Born in 1946 in Horta, Azores, he spent his childhood in Aden, Egypt and Zanzibar, then studied French and German at Oxford University. He was the youngest writer ever to have a play staged in the West End, and was resident dramatist at the Royal Court Theatre in the late 1960’s.
His own stage plays include “When Did You Last See My Mother” (1966), performed at The Royal Court Theatre, “Total Eclipse” (1968), “The Philanthropist” (1970), “Savages” (1974), and “Treats” (1976).
His screenwriting credits include translations of classics such as Ibsen’s “A Doll’s House” (1970), “Tales from the Vienna Woods” (1977), and “Moliere’s Tartuffe” (1984), and his television work includes “The History Man” for the BBC, “The Ginger Tree” (1989), and Tales from Hollywood (1989).
In 1985 he wrote the play “Les Liaisons Dangereuses”, adapted and translated from the novel by Choderlos de Laclos, and later adapted it as a screenplay. The resulting film, “Dangerous Liaisons”, was an international success. He also wrote and directed “Carrington”, about the relationship of Lytton Strachey with the painter Dora Carrington.
Other work includes translations of Yasmina Reza’s work for the stage, and further versions of Chekhov and Odon von Horvath. He wrote the stage adaptation and co-wrote the lyrics for Andrew Lloyd Webber’s Sunset Boulevard, and the recent screenplay for the BAFTA nominated film, “Atonement” (2007), for which he was nominated for the Academy Award for Best Adapted Screenplay.

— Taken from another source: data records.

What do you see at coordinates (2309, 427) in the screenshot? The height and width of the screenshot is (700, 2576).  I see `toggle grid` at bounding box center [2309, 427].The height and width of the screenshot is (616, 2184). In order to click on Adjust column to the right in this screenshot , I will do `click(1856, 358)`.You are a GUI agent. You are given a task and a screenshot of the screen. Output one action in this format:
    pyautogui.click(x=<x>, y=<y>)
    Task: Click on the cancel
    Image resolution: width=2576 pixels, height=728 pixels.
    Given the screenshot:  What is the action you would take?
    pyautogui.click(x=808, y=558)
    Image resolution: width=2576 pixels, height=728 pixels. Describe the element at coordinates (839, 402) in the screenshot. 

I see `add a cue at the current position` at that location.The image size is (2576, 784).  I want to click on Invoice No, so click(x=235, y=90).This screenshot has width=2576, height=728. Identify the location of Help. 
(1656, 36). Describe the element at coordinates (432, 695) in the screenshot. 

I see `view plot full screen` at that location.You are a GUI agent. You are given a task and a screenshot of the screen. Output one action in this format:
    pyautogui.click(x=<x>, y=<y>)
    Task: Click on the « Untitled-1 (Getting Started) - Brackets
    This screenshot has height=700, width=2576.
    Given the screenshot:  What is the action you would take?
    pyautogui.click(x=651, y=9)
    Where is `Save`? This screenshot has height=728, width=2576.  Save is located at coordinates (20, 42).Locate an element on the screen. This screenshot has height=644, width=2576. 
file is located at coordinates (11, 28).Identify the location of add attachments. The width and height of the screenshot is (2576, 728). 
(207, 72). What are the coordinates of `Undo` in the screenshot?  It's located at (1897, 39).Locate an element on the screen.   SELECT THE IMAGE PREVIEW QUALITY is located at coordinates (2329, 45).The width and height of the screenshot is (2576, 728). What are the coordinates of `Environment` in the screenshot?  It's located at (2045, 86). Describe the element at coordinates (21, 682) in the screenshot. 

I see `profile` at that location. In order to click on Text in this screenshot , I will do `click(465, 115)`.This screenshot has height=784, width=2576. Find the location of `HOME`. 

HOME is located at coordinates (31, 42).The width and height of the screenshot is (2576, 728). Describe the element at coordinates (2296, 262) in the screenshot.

Hampton’s recent works include the plays “The Talking Cure” (2002) and “Appomattox” (2012), the musicals “Rebecca” (2012) and “Stephen Ward the Musical” (2013), and the film adaptations of “A Dangerous Method” (2011) based on John Kerr’s “A Most Dangerous Method”, “Ali and Nino” (2012) adapted from Kurban Said’s novel of the same name, and “The Thirteenth Tale” (2013), adapted for the BBC.